## Document source
+++

Pour Satoshi Nakamoto, le créateur du bitcoin (BTC), la motivation de créer un nouvel écosystème de paiement à partir de rien en 2009 provenait du chaos économique causé par les pratiques de prêt exagérées et risquées du secteur bancaire, mêlées à l'éclatement des bulles immobilières dans de nombreux pays à l'époque.
« Et à votre avis, qui a ramassé les morceaux après la crise ? Le contribuable, bien sûr », a déclaré Durgham Mushtaha, responsable du développement commercial de la société d'analyse blockchain Coinfirm, dans une interview exclusive avec Cointelegraph.
Satoshi a reconnu la nécessité d'un nouveau système monétaire basé sur l'équité et la justice - un système qui redonne le pouvoir aux mains du peuple. Un système sans confiance avec des participants anonymes, effectuant des transactions de pair à pair et sans avoir besoin d'une entité centrale.

Cependant, un ralentissement ultérieur du marché - alimenté par l'éclatement de la bulle des initial coin offering - a fait prendre conscience à l'industrie crypto de la nécessité de renforcer la crédibilité, l'autorité et la confiance en travaillant de manière proactive avec les régulateurs et les législateurs. C'est ainsi que sont apparues les procédures de lutte contre le blanchiment d'argent (AML) et de connaissance des clients (KYC).
Mushtaha a entamé la discussion en soulignant comment, contrairement à la monnaie fiduciaire, les transactions en monnaies et tokens basés sur la technologie blockchain sont beaucoup plus faciles à tracer à l'aide d'analyses sur la blockchain et d'outils AML. En outre, l'introduction de procédures KYC pour identifier et légitimer les utilisateurs à travers les principaux exchanges de cryptomonnaies a abouti à un système financier beaucoup plus robuste qui est devenu plus imperméable au blanchiment d'argent et à d'autres activités illicites.
Par conséquent, cela a effectivement renforcé l'image du secteur et incité davantage de personnes à confier leur argent durement gagné sur le marché. « Je vois le prochain marché haussier devenir un moment décisif, où les masses plongent dans la cryptomonnaie alors que les craintes se dissipent et que le secteur connaît une croissance exponentielle », a-t-il déclaré.
Impact des procédures KYC et AML sur l'évolution de la finance
Les premières discussions et la mise en œuvre de la législation mondiale sur la prévention du blanchiment d'argent et la connaissance du client remontent à cinq décennies, marquées par la création du Bank Secrecy Act (BSA) en 1970 et du Groupe d'action financière (GAFI) mondial en 1989. « Les indicateurs de scénario de risque développés dans la finance traditionnelle au cours des 50 dernières années ont été adoptés dans les secteurs crypto et de niche de l'industrie, y compris la finance décentralisée », a ajouté Mushtaha :
« Là où nous nous différencions de la finance traditionnelle, c'est dans nos processus analytiques sur la blockchain. Il n'y a pas de blockchain dans la finance traditionnelle, donc ils manquent une énorme partie du puzzle car le secteur de la blockchain n'est pas cloisonné ».

+++

## Entrées
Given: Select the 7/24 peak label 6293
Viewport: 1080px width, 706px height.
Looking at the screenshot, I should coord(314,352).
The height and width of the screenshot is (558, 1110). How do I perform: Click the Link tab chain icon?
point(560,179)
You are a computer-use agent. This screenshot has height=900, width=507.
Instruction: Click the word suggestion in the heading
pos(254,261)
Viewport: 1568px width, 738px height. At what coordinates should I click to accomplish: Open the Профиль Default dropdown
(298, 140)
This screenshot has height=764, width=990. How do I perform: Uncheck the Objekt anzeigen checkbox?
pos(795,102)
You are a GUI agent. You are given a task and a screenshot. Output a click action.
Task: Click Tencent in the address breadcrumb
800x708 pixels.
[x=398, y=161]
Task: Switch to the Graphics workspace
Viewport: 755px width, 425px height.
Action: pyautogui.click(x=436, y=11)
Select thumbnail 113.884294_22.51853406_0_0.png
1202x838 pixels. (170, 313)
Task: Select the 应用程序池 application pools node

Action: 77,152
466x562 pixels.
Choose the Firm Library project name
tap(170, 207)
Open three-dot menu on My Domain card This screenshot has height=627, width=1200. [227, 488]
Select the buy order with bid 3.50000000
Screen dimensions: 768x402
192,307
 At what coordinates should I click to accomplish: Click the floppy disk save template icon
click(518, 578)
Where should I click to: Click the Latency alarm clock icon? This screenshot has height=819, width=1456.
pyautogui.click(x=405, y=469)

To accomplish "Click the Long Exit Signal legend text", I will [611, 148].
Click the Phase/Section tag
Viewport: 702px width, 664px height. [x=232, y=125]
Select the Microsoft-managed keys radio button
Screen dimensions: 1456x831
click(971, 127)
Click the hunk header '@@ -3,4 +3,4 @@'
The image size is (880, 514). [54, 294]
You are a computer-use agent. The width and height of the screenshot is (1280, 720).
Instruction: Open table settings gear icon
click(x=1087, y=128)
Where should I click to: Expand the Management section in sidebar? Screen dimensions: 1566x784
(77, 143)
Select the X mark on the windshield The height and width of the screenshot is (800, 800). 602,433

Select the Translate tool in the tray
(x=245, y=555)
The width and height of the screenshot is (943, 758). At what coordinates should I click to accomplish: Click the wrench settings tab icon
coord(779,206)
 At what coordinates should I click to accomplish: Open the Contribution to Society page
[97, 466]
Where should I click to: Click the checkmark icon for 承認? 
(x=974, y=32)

+++

## Consignes
- a) Selon le document source, en quelle année le Groupe d'action financière (GAFI) a-t-il été créé ?
- b) Reformulez sous forme de liste le paragraphe du document source qui commence par « Mushtaha a entamé la discussion », en conservant ses faits principaux.

## Liste des solutions
- a) En 1989.

- b)
- Contrairement à la monnaie fiduciaire, les transactions en monnaies et tokens basés sur la blockchain sont beaucoup plus faciles à tracer grâce aux analyses sur la blockchain et aux outils AML.
- Les principaux exchanges de cryptomonnaies ont introduit des procédures KYC pour identifier et légitimer les utilisateurs.
- Il en résulte un système financier beaucoup plus robuste et plus imperméable au blanchiment d'argent et aux autres activités illicites.